Es ist mitnichten eine Frage der politischen Schicklichkeit, darauf zu bestehen, daß die Leidensgeschichte Primo Levis in Monowitz mit den Kampferlebnissen des Sturmtruppführers Ernst Jünger nicht zu vergleichen ist. Die Qualen eines jüdischen Auschwitzhäftlings sind von grundlegend anderer Art als die Verwundungen eines kampfgierigen Frontoffiziers. Und das Schicksal eines Vertriebenen ist ein anderes als dasjenige eines Besatzungssoldaten im Westen, für den weniger der Krieg als die Gefangenschaft zum Albtraum wurde. Schmidbauers Begriff des Traumas ist allzu summarisch. Er nivelliert die strukturellen Unterschiede der Leidenssituationen, ebnet den Antagonismus von Tun und Leiden ein und übergeht die leiblichen Aspekte der Traumatisierung. Als sei die seelische Verletzung ohne die handgreifliche Gefahr für Leib und Leben überhaupt zu begreifen.

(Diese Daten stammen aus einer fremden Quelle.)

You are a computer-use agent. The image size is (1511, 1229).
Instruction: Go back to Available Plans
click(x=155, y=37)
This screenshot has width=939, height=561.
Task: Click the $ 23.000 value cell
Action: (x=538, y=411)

Wieviel die psychoanalytische Kur bei extremen Traumata auszurichten vermag, läßt Schmidbauer offen. Eher ratlos nimmt sich die Empfehlung aus, das verwundete Selbstgefühl durch Anerkennung zu stärken und dem Traumatisierten die Chance zum Rückzug zu lassen. Angesichts des Äußersten scheint auch die analytische Heilkunst an ihre Grenzen zu stoßen. Denn das Erleben vollkommener Ohnmacht, Hilflosigkeit und Verlassenheit entzieht sich dem Versprechen von Sinn, auf dem die Arbeit des Erinnerns beruht.

Wolfgang Schmidbauer: "Ich wußte nie, was mit Vater ist". Das Trauma des Krieges. Rowohlt Verlag, Reinbek 1998. 352 S., geb., 42,- DM.